In the Water Environment Federation's Manual of Practice 8, "Design of Municipal Wastewater Treatment Plants," Fourth edition, the following statements are made:
For anaerobically digested sludge applications, struvite (magnesium ammonium phosphate scale) can build up in the centrate line; therefore, the design should provide for ferric chloride addition. The ferric chloride binds the phosphate ion to prevent struvite buildup.
The table below is a compilation from three tables shown in the WEF Operation of Municipal Wastewater Treatment Plants handbook, Volume 3, Chapter 33: Dewatering.
3. Plate and Frame Filter Press
Plate and frame filter presses (pressure filters) are often operated using ferric chloride and lime to condition the sludge for pressing. The ferric chloride would be added to the sludge at a dosage rate of 40 to 125 pounds per dry ton of feed solids. The dosage rate for lime can vary between 150 to 550 pounds per dry ton of feed solids.
The very large filter presses shown in the photo below are manufactured by JWI, now part of Evoqua, with a capacity of 243 cubic feet (6.9 cubic meters) per press.
This was an industrial site that used a 3% solution of Perlite as body feed to precoat the filter plates to improve cake release from the presses.
As you can see in the image below, the addition of Perlite slurry to precondition the presses before feeding chemically conditioned sludge resulted in excellent and complete release of the sludge cake from the filter plates.

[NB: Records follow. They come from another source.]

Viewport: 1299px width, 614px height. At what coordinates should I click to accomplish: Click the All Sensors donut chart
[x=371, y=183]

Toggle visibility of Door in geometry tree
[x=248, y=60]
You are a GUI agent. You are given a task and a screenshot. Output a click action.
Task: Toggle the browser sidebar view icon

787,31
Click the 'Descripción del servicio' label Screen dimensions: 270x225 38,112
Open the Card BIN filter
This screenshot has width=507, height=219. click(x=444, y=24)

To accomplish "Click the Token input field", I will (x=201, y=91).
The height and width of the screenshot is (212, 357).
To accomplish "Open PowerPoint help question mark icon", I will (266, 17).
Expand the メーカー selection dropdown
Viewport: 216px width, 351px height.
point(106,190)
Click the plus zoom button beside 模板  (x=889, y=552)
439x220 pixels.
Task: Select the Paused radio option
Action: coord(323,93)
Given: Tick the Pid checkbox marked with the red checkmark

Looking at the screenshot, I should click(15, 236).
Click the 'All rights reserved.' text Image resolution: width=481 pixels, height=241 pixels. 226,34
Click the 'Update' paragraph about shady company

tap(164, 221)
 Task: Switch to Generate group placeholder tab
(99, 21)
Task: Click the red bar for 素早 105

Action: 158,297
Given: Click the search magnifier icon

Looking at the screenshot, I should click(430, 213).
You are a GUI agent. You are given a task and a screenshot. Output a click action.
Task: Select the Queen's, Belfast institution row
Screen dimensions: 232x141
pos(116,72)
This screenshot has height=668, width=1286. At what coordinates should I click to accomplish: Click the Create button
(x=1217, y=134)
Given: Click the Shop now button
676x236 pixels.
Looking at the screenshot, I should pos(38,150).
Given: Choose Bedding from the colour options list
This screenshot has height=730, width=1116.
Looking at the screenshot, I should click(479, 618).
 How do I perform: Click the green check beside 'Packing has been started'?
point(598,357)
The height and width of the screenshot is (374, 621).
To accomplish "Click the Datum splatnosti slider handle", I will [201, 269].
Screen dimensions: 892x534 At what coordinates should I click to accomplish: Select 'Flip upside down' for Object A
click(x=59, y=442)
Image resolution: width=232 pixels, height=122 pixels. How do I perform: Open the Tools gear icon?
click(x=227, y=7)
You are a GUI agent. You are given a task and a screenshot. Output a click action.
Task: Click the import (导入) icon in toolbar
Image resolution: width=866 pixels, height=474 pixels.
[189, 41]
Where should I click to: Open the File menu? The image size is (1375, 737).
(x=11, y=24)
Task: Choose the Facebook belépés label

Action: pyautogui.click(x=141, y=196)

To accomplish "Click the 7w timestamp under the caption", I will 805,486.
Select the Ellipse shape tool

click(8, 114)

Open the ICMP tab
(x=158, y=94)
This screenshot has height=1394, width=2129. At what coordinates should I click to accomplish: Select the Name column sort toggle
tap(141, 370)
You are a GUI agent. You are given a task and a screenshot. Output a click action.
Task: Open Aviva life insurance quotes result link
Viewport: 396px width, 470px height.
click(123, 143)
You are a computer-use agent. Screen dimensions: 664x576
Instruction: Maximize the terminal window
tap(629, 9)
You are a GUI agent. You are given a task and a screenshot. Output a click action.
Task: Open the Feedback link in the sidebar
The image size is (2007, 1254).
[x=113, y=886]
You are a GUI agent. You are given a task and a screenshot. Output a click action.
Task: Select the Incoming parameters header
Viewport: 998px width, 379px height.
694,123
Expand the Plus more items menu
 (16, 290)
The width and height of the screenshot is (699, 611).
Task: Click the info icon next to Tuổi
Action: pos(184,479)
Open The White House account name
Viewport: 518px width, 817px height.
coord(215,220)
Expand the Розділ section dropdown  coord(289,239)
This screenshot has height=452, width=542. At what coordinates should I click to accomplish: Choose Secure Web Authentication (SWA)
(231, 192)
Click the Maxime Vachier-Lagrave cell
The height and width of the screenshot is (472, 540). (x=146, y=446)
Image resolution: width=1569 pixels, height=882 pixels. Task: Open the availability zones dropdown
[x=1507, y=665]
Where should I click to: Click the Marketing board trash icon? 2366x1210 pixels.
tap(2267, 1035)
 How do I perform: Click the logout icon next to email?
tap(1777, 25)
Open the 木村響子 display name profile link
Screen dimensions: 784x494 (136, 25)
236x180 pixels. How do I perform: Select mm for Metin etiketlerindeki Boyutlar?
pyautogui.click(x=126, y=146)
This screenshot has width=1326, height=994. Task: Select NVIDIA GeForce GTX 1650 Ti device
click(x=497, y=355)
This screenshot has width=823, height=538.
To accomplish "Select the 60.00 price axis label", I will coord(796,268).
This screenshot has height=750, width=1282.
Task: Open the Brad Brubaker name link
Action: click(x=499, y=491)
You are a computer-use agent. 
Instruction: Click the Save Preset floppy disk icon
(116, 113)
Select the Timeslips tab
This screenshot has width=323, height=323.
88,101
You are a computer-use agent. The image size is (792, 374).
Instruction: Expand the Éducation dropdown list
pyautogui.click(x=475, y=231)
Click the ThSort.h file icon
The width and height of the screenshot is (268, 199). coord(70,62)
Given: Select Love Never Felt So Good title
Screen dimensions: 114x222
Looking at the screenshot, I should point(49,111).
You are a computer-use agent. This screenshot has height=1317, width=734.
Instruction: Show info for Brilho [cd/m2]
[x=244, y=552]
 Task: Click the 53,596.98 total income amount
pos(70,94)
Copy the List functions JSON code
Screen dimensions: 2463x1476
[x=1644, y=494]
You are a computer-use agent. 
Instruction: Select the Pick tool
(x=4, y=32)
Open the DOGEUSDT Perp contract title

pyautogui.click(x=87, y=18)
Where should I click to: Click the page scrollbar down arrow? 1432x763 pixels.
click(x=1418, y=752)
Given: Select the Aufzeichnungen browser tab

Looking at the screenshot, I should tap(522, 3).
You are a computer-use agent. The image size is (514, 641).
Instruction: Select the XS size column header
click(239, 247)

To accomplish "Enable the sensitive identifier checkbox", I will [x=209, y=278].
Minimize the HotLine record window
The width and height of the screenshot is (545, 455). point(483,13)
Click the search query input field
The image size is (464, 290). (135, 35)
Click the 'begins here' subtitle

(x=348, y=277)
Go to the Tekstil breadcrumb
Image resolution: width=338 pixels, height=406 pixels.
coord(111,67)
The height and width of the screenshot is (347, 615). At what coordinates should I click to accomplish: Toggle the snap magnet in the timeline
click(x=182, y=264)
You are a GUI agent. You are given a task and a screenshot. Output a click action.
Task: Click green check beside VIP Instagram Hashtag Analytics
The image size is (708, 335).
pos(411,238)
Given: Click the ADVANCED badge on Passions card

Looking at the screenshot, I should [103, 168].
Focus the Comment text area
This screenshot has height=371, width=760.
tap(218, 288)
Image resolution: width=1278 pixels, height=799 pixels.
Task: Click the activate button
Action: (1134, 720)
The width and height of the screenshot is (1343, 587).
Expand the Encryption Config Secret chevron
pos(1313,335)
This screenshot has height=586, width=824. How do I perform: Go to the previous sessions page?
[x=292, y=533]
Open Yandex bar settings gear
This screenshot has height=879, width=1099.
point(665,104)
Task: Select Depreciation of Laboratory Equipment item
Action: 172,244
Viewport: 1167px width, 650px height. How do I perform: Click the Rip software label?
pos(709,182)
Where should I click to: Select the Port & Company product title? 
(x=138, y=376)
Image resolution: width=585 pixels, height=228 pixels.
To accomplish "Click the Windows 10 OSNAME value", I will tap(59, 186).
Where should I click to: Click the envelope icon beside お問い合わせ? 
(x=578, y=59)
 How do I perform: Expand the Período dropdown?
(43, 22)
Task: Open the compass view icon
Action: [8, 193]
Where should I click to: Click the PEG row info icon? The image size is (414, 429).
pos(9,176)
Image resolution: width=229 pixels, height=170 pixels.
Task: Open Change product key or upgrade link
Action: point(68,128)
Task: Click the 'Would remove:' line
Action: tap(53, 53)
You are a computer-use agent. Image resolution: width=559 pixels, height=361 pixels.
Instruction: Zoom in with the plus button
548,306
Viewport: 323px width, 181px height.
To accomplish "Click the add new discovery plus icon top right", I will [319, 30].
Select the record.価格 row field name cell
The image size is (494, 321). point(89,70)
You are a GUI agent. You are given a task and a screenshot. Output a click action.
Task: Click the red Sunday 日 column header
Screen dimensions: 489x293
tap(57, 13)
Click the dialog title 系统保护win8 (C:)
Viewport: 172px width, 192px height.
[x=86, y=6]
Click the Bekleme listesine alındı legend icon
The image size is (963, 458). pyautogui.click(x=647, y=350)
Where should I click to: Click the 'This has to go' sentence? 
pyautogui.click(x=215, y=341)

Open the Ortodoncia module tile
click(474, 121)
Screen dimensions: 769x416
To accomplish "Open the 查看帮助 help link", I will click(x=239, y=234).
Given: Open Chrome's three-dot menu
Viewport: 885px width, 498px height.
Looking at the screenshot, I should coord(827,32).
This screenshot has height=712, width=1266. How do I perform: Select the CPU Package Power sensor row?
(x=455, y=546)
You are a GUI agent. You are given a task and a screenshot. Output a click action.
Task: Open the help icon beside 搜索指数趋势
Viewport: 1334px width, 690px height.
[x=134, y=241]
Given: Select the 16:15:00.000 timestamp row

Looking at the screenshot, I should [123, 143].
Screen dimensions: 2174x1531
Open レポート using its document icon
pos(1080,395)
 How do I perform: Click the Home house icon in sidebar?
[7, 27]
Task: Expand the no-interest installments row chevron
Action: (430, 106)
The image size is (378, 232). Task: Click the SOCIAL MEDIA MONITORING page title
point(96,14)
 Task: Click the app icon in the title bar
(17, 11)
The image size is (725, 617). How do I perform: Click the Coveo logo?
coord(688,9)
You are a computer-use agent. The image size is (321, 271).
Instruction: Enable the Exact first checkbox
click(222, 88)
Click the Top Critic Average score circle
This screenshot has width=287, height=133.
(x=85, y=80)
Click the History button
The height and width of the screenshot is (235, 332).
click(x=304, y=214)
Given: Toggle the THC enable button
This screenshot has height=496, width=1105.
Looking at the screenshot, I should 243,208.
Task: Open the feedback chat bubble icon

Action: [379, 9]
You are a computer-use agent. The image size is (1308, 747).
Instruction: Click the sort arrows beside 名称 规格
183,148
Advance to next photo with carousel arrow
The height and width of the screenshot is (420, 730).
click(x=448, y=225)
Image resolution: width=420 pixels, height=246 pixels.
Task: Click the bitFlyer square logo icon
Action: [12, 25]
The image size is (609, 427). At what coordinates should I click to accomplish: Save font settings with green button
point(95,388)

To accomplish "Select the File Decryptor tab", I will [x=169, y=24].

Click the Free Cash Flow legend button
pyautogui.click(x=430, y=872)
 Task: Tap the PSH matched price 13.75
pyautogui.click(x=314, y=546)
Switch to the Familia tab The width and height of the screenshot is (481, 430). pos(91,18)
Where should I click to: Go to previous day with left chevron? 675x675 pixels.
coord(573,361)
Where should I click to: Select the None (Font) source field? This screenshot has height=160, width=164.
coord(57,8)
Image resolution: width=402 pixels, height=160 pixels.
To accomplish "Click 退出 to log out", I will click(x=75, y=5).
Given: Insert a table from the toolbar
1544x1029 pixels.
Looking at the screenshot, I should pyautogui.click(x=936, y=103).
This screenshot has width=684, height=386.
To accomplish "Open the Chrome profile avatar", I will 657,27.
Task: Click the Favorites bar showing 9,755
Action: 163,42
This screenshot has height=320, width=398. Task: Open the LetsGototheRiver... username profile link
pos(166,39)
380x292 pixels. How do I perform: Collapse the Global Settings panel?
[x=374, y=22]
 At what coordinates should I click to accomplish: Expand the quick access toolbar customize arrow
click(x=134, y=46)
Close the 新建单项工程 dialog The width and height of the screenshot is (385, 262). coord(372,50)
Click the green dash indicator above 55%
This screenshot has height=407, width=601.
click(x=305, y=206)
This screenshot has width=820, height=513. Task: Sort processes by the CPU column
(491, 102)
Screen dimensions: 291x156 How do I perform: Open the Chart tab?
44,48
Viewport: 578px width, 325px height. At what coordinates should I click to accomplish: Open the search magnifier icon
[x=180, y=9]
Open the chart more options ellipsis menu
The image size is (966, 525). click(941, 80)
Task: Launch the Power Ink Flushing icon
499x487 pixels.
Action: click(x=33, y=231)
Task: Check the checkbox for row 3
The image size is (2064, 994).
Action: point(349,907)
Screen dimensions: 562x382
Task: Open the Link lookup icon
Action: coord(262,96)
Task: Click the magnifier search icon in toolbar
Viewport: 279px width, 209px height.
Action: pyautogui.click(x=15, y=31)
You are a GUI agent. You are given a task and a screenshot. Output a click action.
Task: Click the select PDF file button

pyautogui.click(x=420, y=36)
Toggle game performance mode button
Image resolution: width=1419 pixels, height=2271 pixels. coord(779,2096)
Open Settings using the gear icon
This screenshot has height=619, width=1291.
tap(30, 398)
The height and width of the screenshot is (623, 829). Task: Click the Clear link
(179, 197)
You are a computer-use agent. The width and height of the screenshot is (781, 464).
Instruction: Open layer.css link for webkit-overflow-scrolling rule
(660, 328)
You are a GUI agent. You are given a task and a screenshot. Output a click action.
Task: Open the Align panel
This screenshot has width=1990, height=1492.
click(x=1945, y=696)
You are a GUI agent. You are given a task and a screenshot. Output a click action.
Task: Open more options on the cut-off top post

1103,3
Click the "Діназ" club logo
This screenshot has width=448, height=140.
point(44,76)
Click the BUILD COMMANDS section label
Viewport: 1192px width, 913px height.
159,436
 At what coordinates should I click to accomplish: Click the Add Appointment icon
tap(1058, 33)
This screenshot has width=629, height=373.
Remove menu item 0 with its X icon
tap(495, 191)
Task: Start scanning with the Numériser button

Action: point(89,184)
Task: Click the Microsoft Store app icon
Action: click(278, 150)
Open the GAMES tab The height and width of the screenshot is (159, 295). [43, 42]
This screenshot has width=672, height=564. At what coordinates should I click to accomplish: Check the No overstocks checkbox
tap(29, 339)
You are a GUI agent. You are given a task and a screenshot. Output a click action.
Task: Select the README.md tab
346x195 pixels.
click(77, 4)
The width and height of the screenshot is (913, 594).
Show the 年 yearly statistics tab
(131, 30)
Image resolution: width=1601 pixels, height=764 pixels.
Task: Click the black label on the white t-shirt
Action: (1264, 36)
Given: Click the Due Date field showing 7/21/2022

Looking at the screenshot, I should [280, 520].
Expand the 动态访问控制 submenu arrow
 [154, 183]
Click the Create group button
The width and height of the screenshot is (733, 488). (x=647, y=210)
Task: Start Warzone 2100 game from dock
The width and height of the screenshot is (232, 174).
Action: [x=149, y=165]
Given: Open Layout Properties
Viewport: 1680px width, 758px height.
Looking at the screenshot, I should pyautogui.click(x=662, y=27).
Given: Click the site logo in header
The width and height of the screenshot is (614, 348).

The observant reader will notice the small size of the cake being held in the photo above. That is because this industrial site was well equipped, including a small test filter press to evaluate chemical dosage scenarios before operating the full size filter presses. The small test filter press can be seen in the photo below, to the right in the picture. This press proved to be extremely valuable in allowing us to experiment with many different chemical combinations before settling on our final chemical conditioning approach for the full-scale operation.
On a regular basis we would go back to this test press to recheck our formulations because the sludge being processed was being dredged from several ponds with different consistencies. So we would have to vary our chemical program in response to changes in the sludge feed.
Just one more photo, a close-up of the portable test filter press we should to such great advantage while processing highly variable sludge being dredged from several ponds.